50:40And, related to rich text editing
is also when you have like complex
50:45list structures where you wanna
move things within the list.
50:49So if you want to go for the, Figma
scenario, let's say you change the
50:55order of like multiple rectangles, like
where do they sit in that layer order?
51:01how do you convey how
you wanna change that?
51:04You could always, have like maybe
an array of all the IDs that give
51:08you this perfect order, but if
this kind of happens concurrently,
51:13then you need to reconcile that.
51:14So that's not great.
51:16And this is where CRDTs are also
like a very, special purpose
51:20tool, which works super well.
51:23And so what I've landed on is use
event sourcing for everything except
51:28where I need those special purpose
tools, and this is where them reach
51:33for CRDTs or for something else.
51:35That's kind of the conclusion I, took away
if you like the event sourcing approach.
51:41But, I think ultimately it really
comes down to what is the application
51:46that you're building and what are,
like, what is the domain of what
51:51you're building and which sort
of trade-offs does this require?
51:54So I think in Figma.
51:56The real timeness is really important
and it is recognized that those different
52:02pieces that are floating around, they're
like pretty, independent from each other.
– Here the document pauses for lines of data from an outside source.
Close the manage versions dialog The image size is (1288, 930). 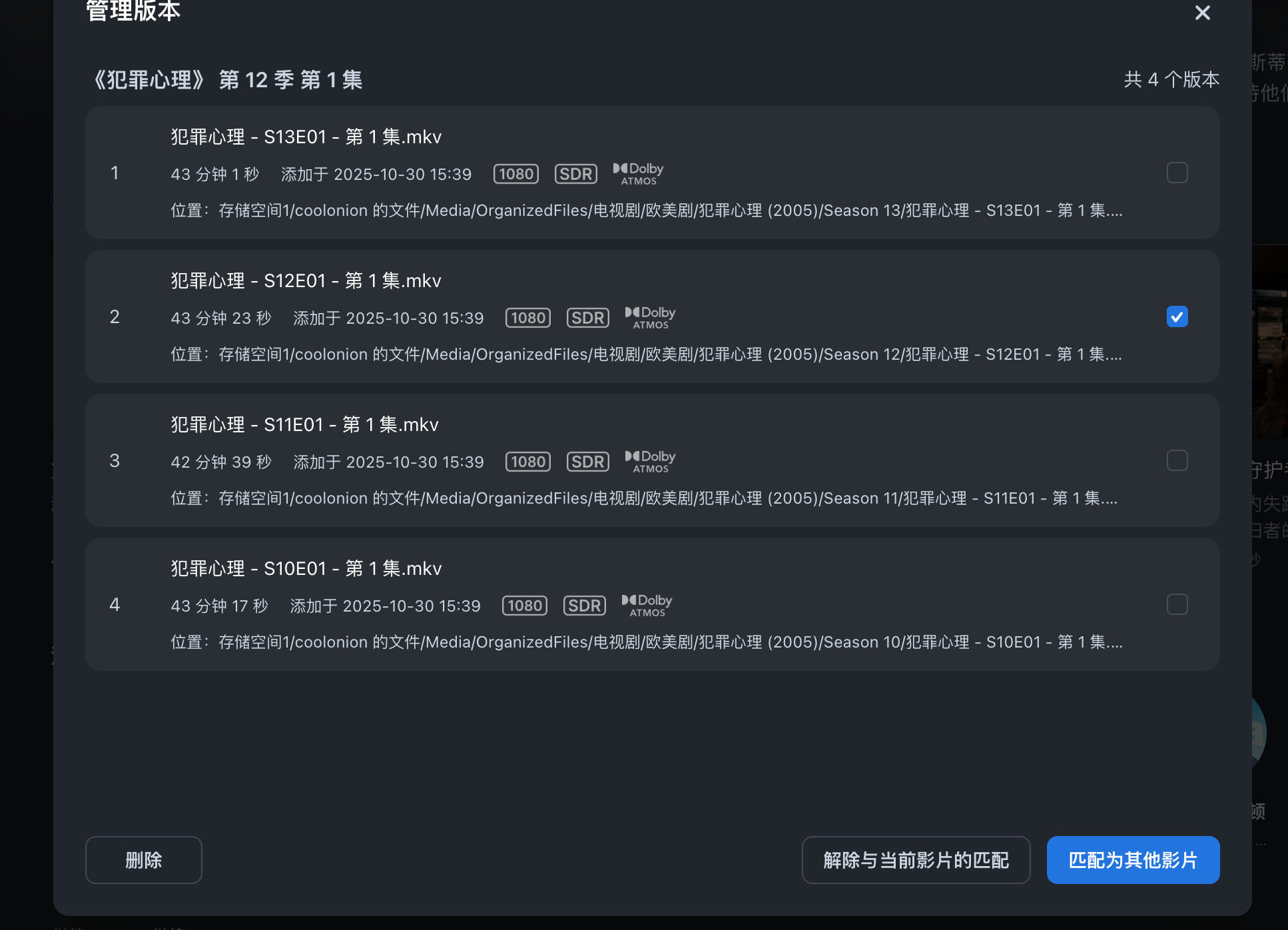click(x=1202, y=13)
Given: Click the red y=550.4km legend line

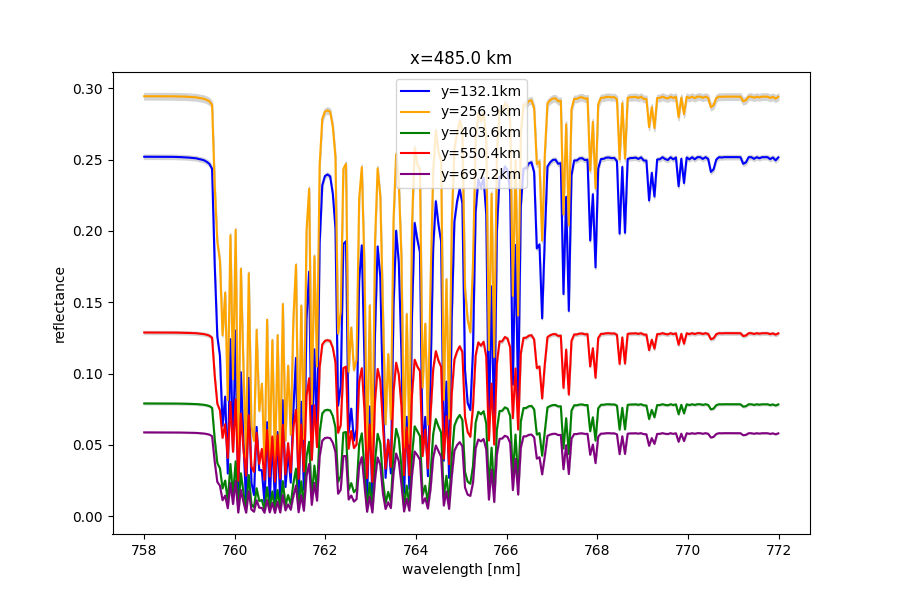Looking at the screenshot, I should tap(414, 153).
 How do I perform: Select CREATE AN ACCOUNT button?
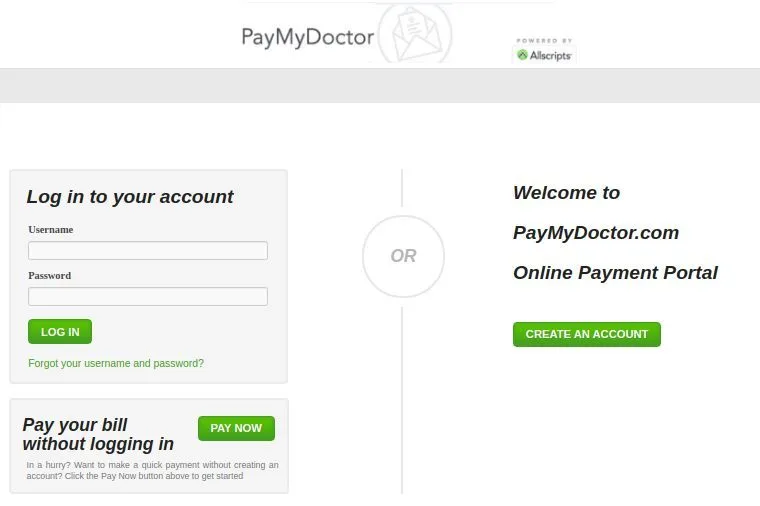tap(586, 334)
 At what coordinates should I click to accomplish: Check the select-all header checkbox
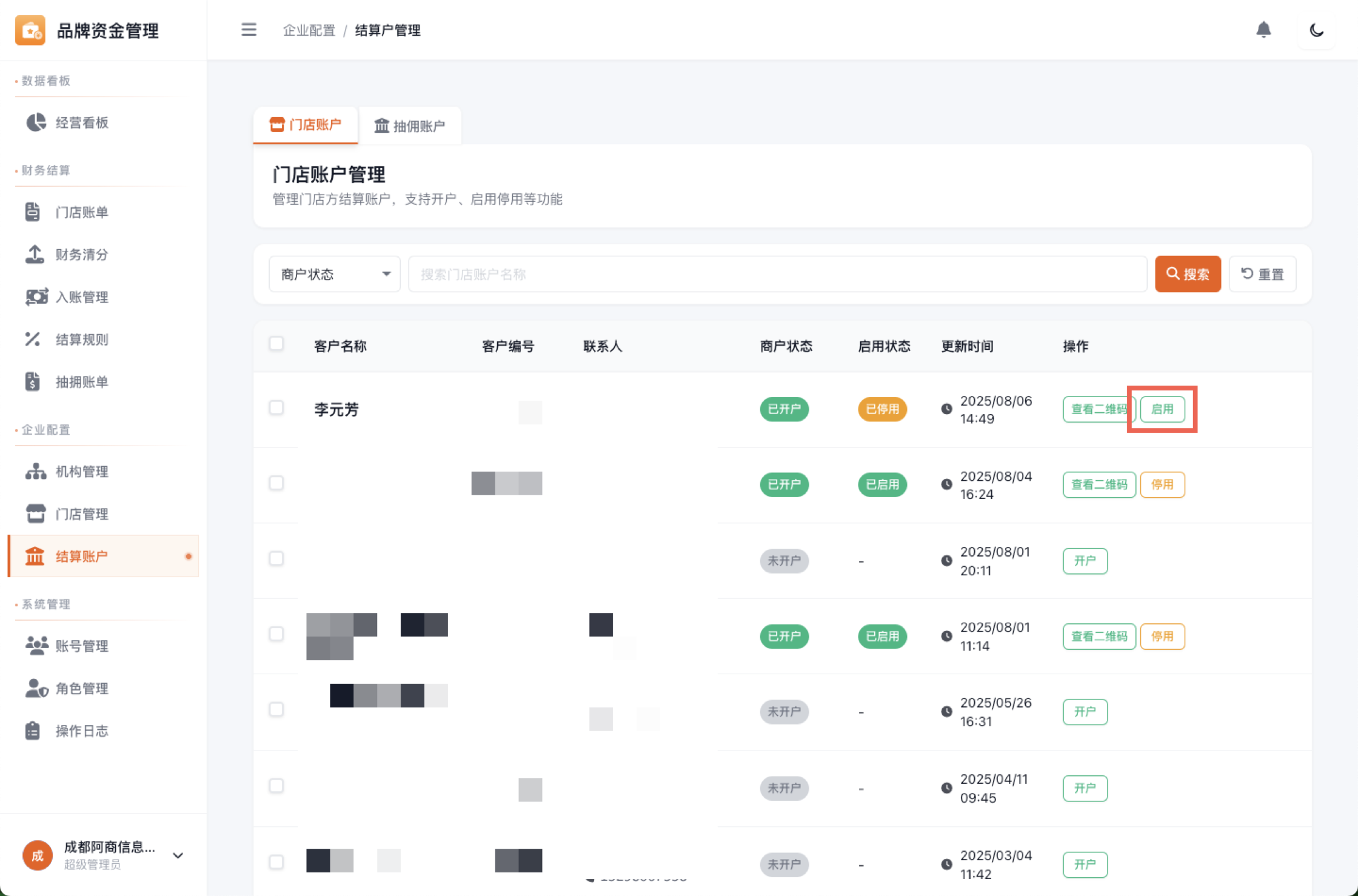(x=276, y=344)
52:07So, and if they're independent,
then you don't need that total order
52:10between that, which makes everything
a lot easier in terms of scalability,
52:14in terms of correctness, and then
you don't need to rebase as much.
52:18distributed systems is the
ultimate case of it depends.
52:22and I think trying to build one like
you did, I think is a very good way
52:28to like build a better understanding.
52:30And also I think that opens your eyes
of like, ah, now I understand why Figma
52:35has this shortcoming or Notion if we are
trying to change the same line, change the
52:40same block as where last writers, applies.
52:43Whereas in Google Docs, for example, we
could easily change the, same word even.
52:49And it would reconcile
that in a, in a better way.
52:52But, maybe you have some advice for
people like yourself when you're
52:57just getting started on that journey.
53:00What would you tell people what they
should do maybe shouldn't yet do?
53:05today 2025?
53:07There's more technologies out there now.